Mark Zuckerberg defended Facebook's business model on Wednesday against fierce criticism of how it feeds user data to advertisers, even as he admitted his own personal information had been leaked to outside companies.
Facing tough questioning in a second day of high-stakes hearings in Congress, the 33-year-old CEO conceded that regulation of social media companies—under mounting scrutiny over the misuse of user data—is "inevitable."
But he stiffly defended Facebook's use of the data and postings of the 2.2 billion users of its free platform—in order to attract the ad revenue that the $480 billion company depends on.
Speaking in the wake of a scandal over the massive leak of data to a British political consultant, Zuckerberg reiterated that the company had shut down the pipeline that allowed such data, including his own, to slip into the hands of third parties.
A day earlier, Zuckerberg said he took personal responsibility for the improper use of 87 million people's personal data by Cambridge Analytica, which worked for Donald Trump's 2016 presidential campaign.
Yet in his testimony to the House Energy and Commerce Committee, he was also steadfast in arguing that Facebook's users themselves are choosing to make their data available, and that the company's "opt-in" provisions were enough to protect their privacy rights.

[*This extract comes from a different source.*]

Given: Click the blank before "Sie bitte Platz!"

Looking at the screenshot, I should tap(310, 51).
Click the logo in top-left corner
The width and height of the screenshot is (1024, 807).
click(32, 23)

"Every time that a person chooses to share something on Facebook, they're proactively going to the service and choosing that they want to share a photo, write a message to someone."
"Every time there is a control right there," Zuckerberg said.
'Real trust gap'
Zuckerberg faced tougher questions from House lawmakers over Facebook's stance than during Tuesday's five-hour session in the Senate, where his defense of data sharing was weakly challenged.

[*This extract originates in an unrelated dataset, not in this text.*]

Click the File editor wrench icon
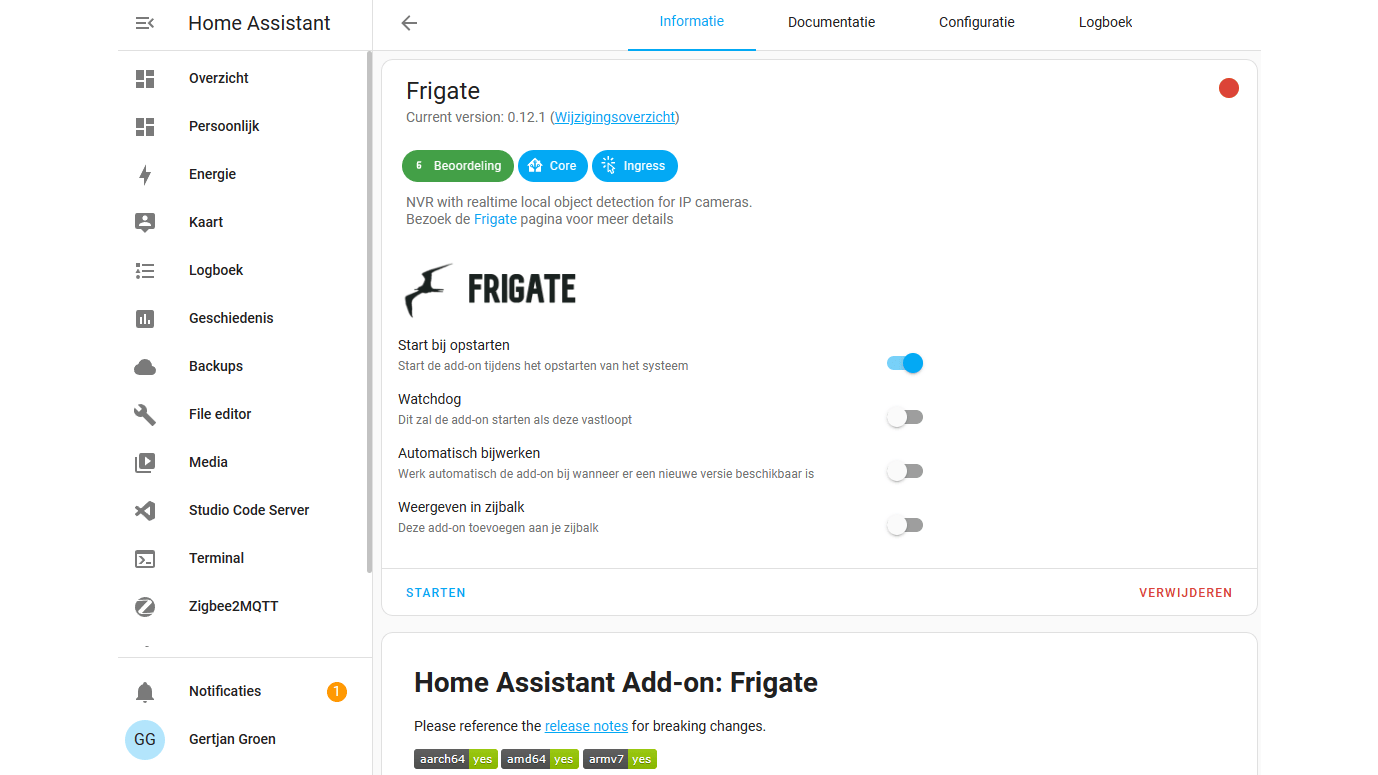 coord(145,415)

"It's strikes me that there's a real trust gap here. Why should we trust you?" asked Democratic Representative Mike Doyle.
"The only way we're going to close this trust gap is through legislation that creates and empowers a sufficiently resourced expert oversight agency, with rulemaking authority to protect the digital privacy and ensure that companies protect our users' data."

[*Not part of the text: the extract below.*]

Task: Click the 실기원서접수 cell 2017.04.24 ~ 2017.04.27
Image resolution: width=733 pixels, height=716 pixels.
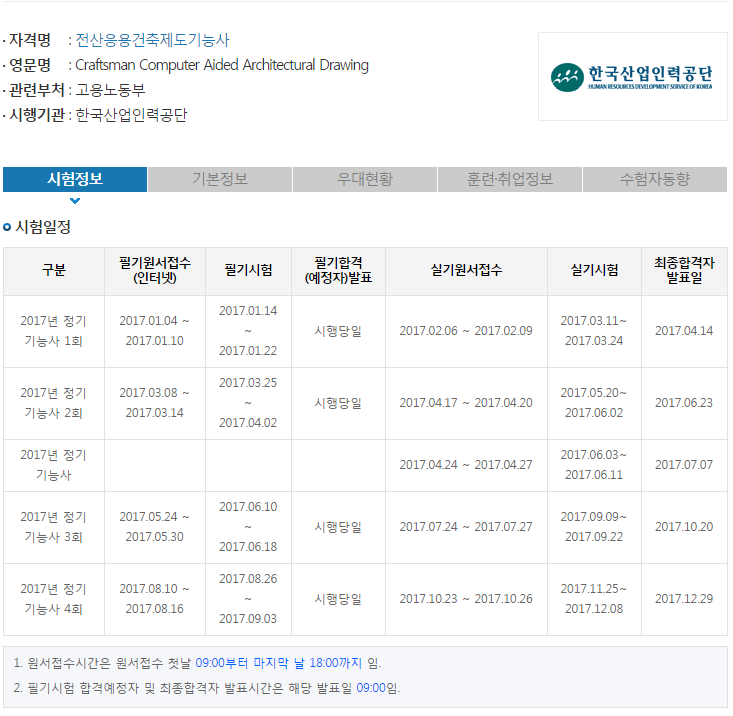Action: pos(466,465)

Amid rising calls for legislation to better protect the data that social media and other internet companies siphon off from users, Zuckerberg said he accepted that legal restrictions of some sort were in the cards—while adding a word of caution.
"The internet is growing in importance around the world in people's lives, and I think that it is inevitable that there will need to be some regulation," he said.
Accepts European standard but...
Zuckerberg said the European standard, General Data Protection Regulation (GDPR), to come into effect on May 25, was more stringent than what was currently in place at Facebook and suggested it could serve as a rough model for US rules in the future.
Facebook is implementing the GDPR standards for European users next month, and some of its rules will be extended to US and other users later, he confirmed.
"The GDPR requires us to do a few more things and we are going to extend that to the world," he said.
"We're working on doing that as quickly as possible."
At the same time, Zuckerberg was not willing to let that erode Facebook's fundamental model, in which advertisers make use of the massive data the social network collects on its users—what they like and dislike, where they go, who they link to—to pinpoint marketing targets.
Asked whether Facebook would implement outside Europe the specific GDPR standard that allows people to opt out of the use of their data for direct marketing, Zuckerberg resisted any commitment.
"I'm not sure how we're going to implement that yet," he said.
The billionaire Facebook founder was challenged more directly by Democratic Representative Anna Eshoo: "Are you willing to change your business model in the interest of protecting personal privacy?"
"Congresswoman, I'm not sure what that means," he replied.